_Work to complete:_
An exact copy of the entries is needed, with every line included.

_Stored data:_
◆ ◆ ◆ ◆
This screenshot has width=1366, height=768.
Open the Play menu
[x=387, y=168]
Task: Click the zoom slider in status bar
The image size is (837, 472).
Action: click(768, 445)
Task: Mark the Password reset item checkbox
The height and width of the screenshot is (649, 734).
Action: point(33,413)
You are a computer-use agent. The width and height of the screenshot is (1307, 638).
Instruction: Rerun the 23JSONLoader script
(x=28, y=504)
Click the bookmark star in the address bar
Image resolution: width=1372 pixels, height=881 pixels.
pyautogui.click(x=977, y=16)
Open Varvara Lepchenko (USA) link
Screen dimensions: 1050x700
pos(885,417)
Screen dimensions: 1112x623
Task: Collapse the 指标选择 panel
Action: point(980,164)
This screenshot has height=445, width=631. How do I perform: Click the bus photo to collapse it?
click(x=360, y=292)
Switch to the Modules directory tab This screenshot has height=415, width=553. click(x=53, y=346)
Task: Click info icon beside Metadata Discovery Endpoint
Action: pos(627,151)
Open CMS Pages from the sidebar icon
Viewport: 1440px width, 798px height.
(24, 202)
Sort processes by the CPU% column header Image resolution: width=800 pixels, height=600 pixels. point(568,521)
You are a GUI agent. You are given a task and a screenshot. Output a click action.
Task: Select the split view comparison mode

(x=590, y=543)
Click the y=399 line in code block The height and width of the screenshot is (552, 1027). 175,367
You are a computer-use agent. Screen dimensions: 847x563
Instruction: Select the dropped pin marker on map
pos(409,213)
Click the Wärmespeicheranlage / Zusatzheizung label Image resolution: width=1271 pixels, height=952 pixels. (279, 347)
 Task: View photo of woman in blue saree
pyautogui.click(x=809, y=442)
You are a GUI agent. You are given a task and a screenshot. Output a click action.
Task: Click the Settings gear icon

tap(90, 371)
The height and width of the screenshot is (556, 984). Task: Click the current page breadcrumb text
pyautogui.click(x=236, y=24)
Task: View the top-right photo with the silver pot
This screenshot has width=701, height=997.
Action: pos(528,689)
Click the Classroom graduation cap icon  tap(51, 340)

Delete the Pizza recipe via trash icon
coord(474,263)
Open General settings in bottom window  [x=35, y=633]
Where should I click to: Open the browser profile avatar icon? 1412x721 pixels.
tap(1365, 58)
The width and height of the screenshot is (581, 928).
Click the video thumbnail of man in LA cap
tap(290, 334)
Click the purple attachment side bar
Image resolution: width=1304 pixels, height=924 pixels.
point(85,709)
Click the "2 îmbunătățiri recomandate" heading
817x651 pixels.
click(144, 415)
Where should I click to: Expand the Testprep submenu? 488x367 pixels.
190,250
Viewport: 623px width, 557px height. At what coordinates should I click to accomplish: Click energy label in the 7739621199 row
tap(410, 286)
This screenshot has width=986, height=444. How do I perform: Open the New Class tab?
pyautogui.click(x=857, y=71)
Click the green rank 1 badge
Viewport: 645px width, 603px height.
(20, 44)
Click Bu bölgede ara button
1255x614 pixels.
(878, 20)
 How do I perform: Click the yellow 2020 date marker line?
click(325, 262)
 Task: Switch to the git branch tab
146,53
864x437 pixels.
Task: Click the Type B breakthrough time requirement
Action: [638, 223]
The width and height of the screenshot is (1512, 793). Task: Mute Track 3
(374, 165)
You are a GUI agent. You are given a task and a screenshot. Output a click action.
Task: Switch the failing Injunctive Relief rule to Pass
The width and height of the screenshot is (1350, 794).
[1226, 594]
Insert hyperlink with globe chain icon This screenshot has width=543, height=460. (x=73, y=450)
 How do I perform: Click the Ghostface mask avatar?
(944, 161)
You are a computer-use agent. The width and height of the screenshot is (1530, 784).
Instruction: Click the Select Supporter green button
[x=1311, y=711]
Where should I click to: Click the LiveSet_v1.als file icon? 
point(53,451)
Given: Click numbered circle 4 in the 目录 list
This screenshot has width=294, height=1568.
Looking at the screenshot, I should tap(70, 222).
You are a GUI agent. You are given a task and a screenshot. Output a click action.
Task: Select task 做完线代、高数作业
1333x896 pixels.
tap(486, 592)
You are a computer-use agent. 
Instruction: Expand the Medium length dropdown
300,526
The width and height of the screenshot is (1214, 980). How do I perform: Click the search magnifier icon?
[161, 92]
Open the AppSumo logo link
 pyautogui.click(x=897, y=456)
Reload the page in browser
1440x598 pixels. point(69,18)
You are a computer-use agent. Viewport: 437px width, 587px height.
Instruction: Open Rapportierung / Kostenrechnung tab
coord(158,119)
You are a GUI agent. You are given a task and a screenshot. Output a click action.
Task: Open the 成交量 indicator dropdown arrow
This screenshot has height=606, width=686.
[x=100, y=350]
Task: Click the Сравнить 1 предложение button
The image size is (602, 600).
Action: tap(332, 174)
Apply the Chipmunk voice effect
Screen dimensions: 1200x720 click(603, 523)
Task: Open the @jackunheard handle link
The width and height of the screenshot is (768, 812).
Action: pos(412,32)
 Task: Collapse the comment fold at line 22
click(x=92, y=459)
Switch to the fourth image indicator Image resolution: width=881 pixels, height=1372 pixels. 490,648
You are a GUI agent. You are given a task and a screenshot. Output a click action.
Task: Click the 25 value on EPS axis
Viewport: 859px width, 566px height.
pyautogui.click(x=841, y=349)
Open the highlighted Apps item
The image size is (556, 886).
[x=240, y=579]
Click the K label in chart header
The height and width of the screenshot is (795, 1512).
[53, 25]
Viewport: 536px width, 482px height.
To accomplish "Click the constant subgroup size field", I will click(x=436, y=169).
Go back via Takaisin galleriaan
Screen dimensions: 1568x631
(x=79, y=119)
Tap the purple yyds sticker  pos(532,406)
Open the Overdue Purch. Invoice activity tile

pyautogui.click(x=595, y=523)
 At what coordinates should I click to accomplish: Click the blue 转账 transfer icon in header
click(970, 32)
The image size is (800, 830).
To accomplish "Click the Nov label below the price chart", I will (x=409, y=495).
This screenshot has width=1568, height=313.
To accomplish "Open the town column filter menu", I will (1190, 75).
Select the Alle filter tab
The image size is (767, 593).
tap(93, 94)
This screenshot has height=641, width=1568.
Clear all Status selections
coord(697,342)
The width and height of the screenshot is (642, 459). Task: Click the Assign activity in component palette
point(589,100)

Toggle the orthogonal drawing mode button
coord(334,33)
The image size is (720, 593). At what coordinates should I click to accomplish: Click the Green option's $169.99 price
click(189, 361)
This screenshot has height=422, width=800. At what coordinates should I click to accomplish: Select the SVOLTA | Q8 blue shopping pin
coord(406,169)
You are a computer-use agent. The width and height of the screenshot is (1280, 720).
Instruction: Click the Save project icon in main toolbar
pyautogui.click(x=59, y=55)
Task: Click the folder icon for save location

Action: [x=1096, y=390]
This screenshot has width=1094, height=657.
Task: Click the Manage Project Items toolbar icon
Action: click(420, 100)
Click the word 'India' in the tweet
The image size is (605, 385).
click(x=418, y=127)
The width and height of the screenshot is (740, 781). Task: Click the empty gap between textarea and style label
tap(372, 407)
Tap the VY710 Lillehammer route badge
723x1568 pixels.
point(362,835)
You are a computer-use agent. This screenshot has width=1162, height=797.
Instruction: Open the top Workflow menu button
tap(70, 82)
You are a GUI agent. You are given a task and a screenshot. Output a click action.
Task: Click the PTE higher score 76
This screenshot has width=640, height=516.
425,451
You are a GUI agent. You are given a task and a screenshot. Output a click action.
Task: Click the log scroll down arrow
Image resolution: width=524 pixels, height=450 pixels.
◆ ◆ ◆ ◆
_Output for this task:_
This screenshot has width=1366, height=768.
Open the Play menu
[x=387, y=168]
Task: Click the zoom slider in status bar
The image size is (837, 472).
Action: click(768, 445)
Task: Mark the Password reset item checkbox
The height and width of the screenshot is (649, 734).
Action: point(33,413)
You are a computer-use agent. The width and height of the screenshot is (1307, 638).
Instruction: Rerun the 23JSONLoader script
(x=28, y=504)
Click the bookmark star in the address bar
Image resolution: width=1372 pixels, height=881 pixels.
pyautogui.click(x=977, y=16)
Open Varvara Lepchenko (USA) link
Screen dimensions: 1050x700
pos(885,417)
Screen dimensions: 1112x623
Task: Collapse the 指标选择 panel
Action: point(980,164)
This screenshot has height=445, width=631. How do I perform: Click the bus photo to collapse it?
click(x=360, y=292)
Switch to the Modules directory tab This screenshot has height=415, width=553. click(x=53, y=346)
Task: Click info icon beside Metadata Discovery Endpoint
Action: pos(627,151)
Open CMS Pages from the sidebar icon
Viewport: 1440px width, 798px height.
(24, 202)
Sort processes by the CPU% column header Image resolution: width=800 pixels, height=600 pixels. point(568,521)
You are a GUI agent. You are given a task and a screenshot. Output a click action.
Task: Select the split view comparison mode

(x=590, y=543)
Click the y=399 line in code block The height and width of the screenshot is (552, 1027). 175,367
You are a computer-use agent. Screen dimensions: 847x563
Instruction: Select the dropped pin marker on map
pos(409,213)
Click the Wärmespeicheranlage / Zusatzheizung label Image resolution: width=1271 pixels, height=952 pixels. (279, 347)
 Task: View photo of woman in blue saree
pyautogui.click(x=809, y=442)
You are a GUI agent. You are given a task and a screenshot. Output a click action.
Task: Click the Settings gear icon

tap(90, 371)
The height and width of the screenshot is (556, 984). Task: Click the current page breadcrumb text
pyautogui.click(x=236, y=24)
Task: View the top-right photo with the silver pot
This screenshot has width=701, height=997.
Action: pos(528,689)
Click the Classroom graduation cap icon  tap(51, 340)

Delete the Pizza recipe via trash icon
coord(474,263)
Open General settings in bottom window  [x=35, y=633]
Where should I click to: Open the browser profile avatar icon? 1412x721 pixels.
tap(1365, 58)
The width and height of the screenshot is (581, 928).
Click the video thumbnail of man in LA cap
tap(290, 334)
Click the purple attachment side bar
Image resolution: width=1304 pixels, height=924 pixels.
point(85,709)
Click the "2 îmbunătățiri recomandate" heading
817x651 pixels.
click(144, 415)
Where should I click to: Expand the Testprep submenu? 488x367 pixels.
190,250
Viewport: 623px width, 557px height. At what coordinates should I click to accomplish: Click energy label in the 7739621199 row
tap(410, 286)
This screenshot has width=986, height=444. How do I perform: Open the New Class tab?
pyautogui.click(x=857, y=71)
Click the green rank 1 badge
Viewport: 645px width, 603px height.
(20, 44)
Click Bu bölgede ara button
1255x614 pixels.
(878, 20)
 How do I perform: Click the yellow 2020 date marker line?
click(325, 262)
 Task: Switch to the git branch tab
146,53
864x437 pixels.
Task: Click the Type B breakthrough time requirement
Action: [638, 223]
The width and height of the screenshot is (1512, 793). Task: Mute Track 3
(374, 165)
You are a GUI agent. You are given a task and a screenshot. Output a click action.
Task: Switch the failing Injunctive Relief rule to Pass
The width and height of the screenshot is (1350, 794).
[1226, 594]
Insert hyperlink with globe chain icon This screenshot has width=543, height=460. (x=73, y=450)
 How do I perform: Click the Ghostface mask avatar?
(944, 161)
You are a computer-use agent. The width and height of the screenshot is (1530, 784).
Instruction: Click the Select Supporter green button
[x=1311, y=711]
Where should I click to: Click the LiveSet_v1.als file icon? 
point(53,451)
Given: Click numbered circle 4 in the 目录 list
This screenshot has width=294, height=1568.
Looking at the screenshot, I should tap(70, 222).
You are a GUI agent. You are given a task and a screenshot. Output a click action.
Task: Select task 做完线代、高数作业
1333x896 pixels.
tap(486, 592)
You are a computer-use agent. 
Instruction: Expand the Medium length dropdown
300,526
The width and height of the screenshot is (1214, 980). How do I perform: Click the search magnifier icon?
[161, 92]
Open the AppSumo logo link
 pyautogui.click(x=897, y=456)
Reload the page in browser
1440x598 pixels. point(69,18)
You are a computer-use agent. Viewport: 437px width, 587px height.
Instruction: Open Rapportierung / Kostenrechnung tab
coord(158,119)
You are a GUI agent. You are given a task and a screenshot. Output a click action.
Task: Open the 成交量 indicator dropdown arrow
This screenshot has height=606, width=686.
[x=100, y=350]
Task: Click the Сравнить 1 предложение button
The image size is (602, 600).
Action: tap(332, 174)
Apply the Chipmunk voice effect
Screen dimensions: 1200x720 click(603, 523)
Task: Open the @jackunheard handle link
The width and height of the screenshot is (768, 812).
Action: pos(412,32)
 Task: Collapse the comment fold at line 22
click(x=92, y=459)
Switch to the fourth image indicator Image resolution: width=881 pixels, height=1372 pixels. 490,648
You are a GUI agent. You are given a task and a screenshot. Output a click action.
Task: Click the 25 value on EPS axis
Viewport: 859px width, 566px height.
pyautogui.click(x=841, y=349)
Open the highlighted Apps item
The image size is (556, 886).
[x=240, y=579]
Click the K label in chart header
The height and width of the screenshot is (795, 1512).
[53, 25]
Viewport: 536px width, 482px height.
To accomplish "Click the constant subgroup size field", I will click(x=436, y=169).
Go back via Takaisin galleriaan
Screen dimensions: 1568x631
(x=79, y=119)
Tap the purple yyds sticker  pos(532,406)
Open the Overdue Purch. Invoice activity tile

pyautogui.click(x=595, y=523)
 At what coordinates should I click to accomplish: Click the blue 转账 transfer icon in header
click(970, 32)
The image size is (800, 830).
To accomplish "Click the Nov label below the price chart", I will (x=409, y=495).
This screenshot has width=1568, height=313.
To accomplish "Open the town column filter menu", I will (1190, 75).
Select the Alle filter tab
The image size is (767, 593).
tap(93, 94)
This screenshot has height=641, width=1568.
Clear all Status selections
coord(697,342)
The width and height of the screenshot is (642, 459). Task: Click the Assign activity in component palette
point(589,100)

Toggle the orthogonal drawing mode button
coord(334,33)
The image size is (720, 593). At what coordinates should I click to accomplish: Click the Green option's $169.99 price
click(189, 361)
This screenshot has height=422, width=800. At what coordinates should I click to accomplish: Select the SVOLTA | Q8 blue shopping pin
coord(406,169)
You are a computer-use agent. The width and height of the screenshot is (1280, 720).
Instruction: Click the Save project icon in main toolbar
pyautogui.click(x=59, y=55)
Task: Click the folder icon for save location

Action: [x=1096, y=390]
This screenshot has width=1094, height=657.
Task: Click the Manage Project Items toolbar icon
Action: click(420, 100)
Click the word 'India' in the tweet
The image size is (605, 385).
click(x=418, y=127)
The width and height of the screenshot is (740, 781). Task: Click the empty gap between textarea and style label
tap(372, 407)
Tap the VY710 Lillehammer route badge
723x1568 pixels.
point(362,835)
You are a computer-use agent. This screenshot has width=1162, height=797.
Instruction: Open the top Workflow menu button
tap(70, 82)
You are a GUI agent. You are given a task and a screenshot. Output a click action.
Task: Click the PTE higher score 76
This screenshot has width=640, height=516.
425,451
You are a GUI agent. You are given a task and a screenshot. Output a click action.
Task: Click the log scroll down arrow
Image resolution: width=524 pixels, height=450 pixels.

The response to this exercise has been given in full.